BEGIN DOCUMENT SEGMENT
The United Bank is set to be sold but the when and how is yet to be decided; the Central Bank of Egypt (CBE), the major owner of the bank, will take this decision, new chairman and managing director of the United Bank Ashraf El-Kady said.
The CBE and other parties are still studying the issue of sale; the bank’s management has not received any instructions so far, El-Kady said.
The CBE founded the United Bank in 2006 and owns 99.9% of it. The size of the bank’s assets exceeded EGP 28bn at the end of 2015. El-Kady will officially take office in the United Bank by the beginning of April.
According to El-Kady, he hopes that, through his new position, he can achieve specific tasks that would place the United Bank among the largest banks operating in the Egyptian market. He also targets to increase the bank’s market share, which currently ranges between 2% and 3%.
El-Kady’s statements came during a ceremony the bank held last Wednesday on the occasion of renewing its partnership with international company Misys, which works in the field of financial software and carries out developments in the bank since it was founded in 2006.
The process of developing the bank and updating its technological structure has nothing to do with offering up the bank for sale, El-Kady told Daily News Egypt.
END DOCUMENT SEGMENT
> [EXERCISE BRIEF]: Reproduce verbatim the stretch of the article on the United Bank from "According to El-Kady, he" through "Daily News Egypt.".
BEGIN RECORDED INFORMATION
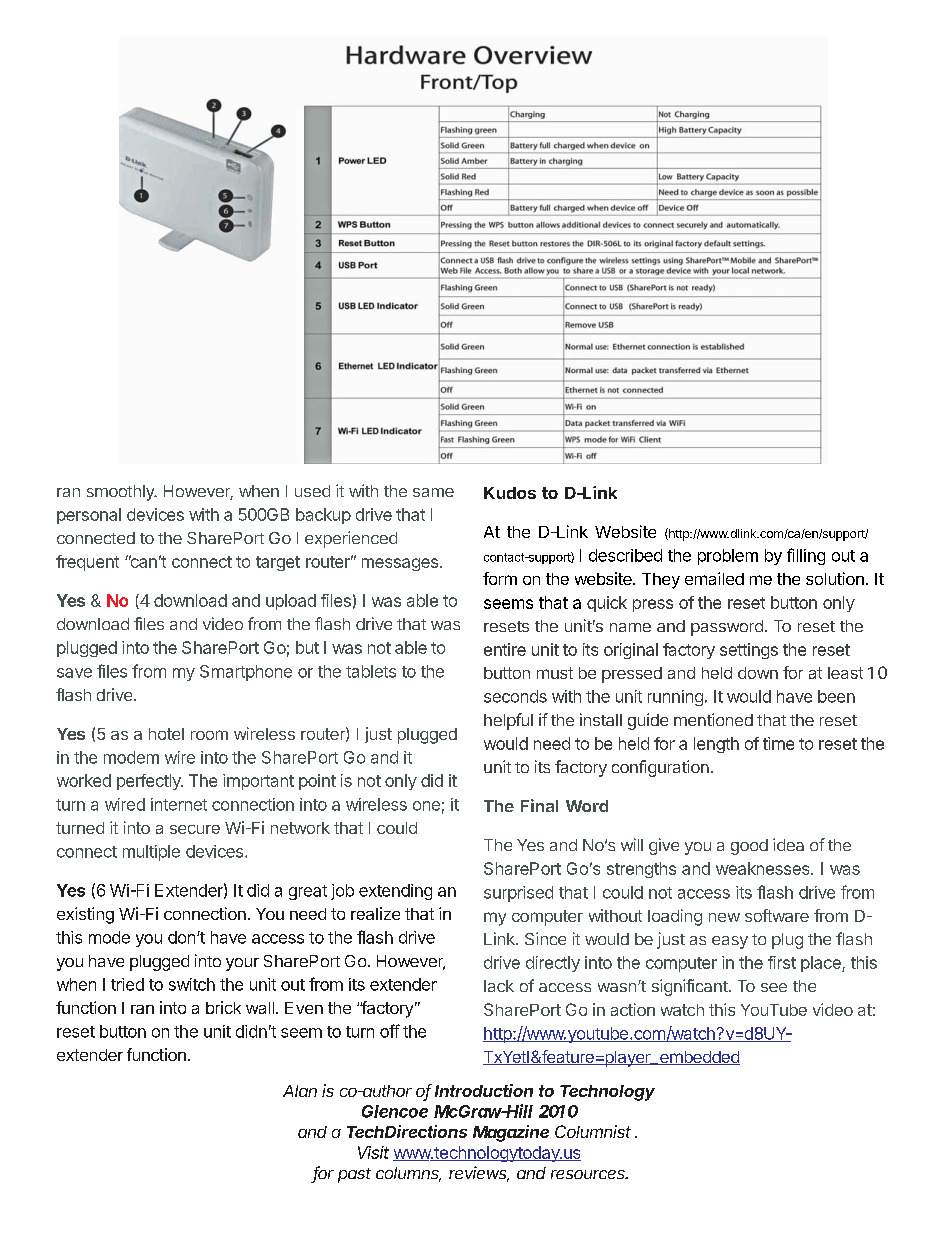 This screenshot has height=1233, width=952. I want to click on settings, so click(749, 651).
END RECORDED INFORMATION
BEGIN RECORDED INFORMATION
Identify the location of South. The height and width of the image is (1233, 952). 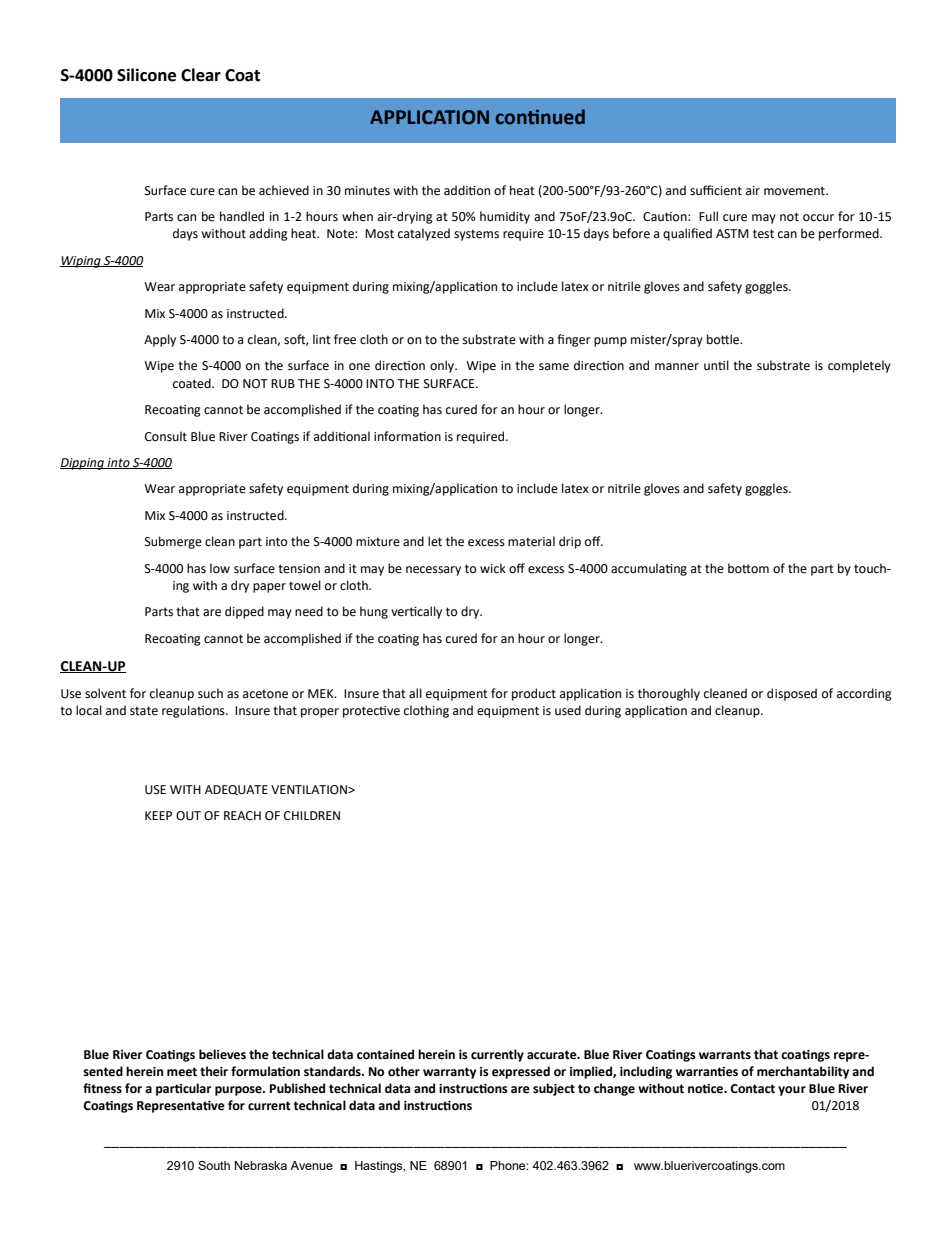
END RECORDED INFORMATION
> [EXERCISE SOLUTION]:
According to El-Kady, he hopes that, through his new position, he can achieve specific tasks that would place the United Bank among the largest banks operating in the Egyptian market. He also targets to increase the bank’s market share, which currently ranges between 2% and 3%.
El-Kady’s statements came during a ceremony the bank held last Wednesday on the occasion of renewing its partnership with international company Misys, which works in the field of financial software and carries out developments in the bank since it was founded in 2006.
The process of developing the bank and updating its technological structure has nothing to do with offering up the bank for sale, El-Kady told Daily News Egypt.